### EXERCISE INSTRUCTIONS
Among the lines below, copy each one in which "computer" appears.
★ ★ ★ ★ ★ ★ ★
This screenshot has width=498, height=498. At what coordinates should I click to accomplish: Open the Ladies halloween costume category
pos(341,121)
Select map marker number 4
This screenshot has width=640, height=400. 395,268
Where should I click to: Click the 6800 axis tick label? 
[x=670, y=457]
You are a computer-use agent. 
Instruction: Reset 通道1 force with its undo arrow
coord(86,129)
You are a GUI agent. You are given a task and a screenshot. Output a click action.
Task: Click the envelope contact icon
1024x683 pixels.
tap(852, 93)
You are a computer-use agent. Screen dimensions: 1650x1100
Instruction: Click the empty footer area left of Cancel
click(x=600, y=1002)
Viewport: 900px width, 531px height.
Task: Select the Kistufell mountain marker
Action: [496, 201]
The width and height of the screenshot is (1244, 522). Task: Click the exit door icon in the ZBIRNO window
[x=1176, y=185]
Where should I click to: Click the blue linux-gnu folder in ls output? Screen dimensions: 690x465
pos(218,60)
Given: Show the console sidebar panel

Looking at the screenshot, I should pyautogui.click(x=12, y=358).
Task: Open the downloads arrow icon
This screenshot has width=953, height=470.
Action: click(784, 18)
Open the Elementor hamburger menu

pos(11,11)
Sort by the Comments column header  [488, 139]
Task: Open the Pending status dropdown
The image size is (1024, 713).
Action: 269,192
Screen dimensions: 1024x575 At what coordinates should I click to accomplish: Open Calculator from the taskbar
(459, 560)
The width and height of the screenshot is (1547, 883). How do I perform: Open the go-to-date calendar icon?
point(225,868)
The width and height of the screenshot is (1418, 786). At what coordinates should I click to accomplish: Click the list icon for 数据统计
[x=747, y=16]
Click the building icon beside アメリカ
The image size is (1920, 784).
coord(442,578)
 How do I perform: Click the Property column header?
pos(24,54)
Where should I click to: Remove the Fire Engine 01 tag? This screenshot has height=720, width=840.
★ ★ ★ ★ ★ ★ ★
### RESULT
You are a computer-use agent. 
You are a computer-use agent. Screen dimensions: 1650x1100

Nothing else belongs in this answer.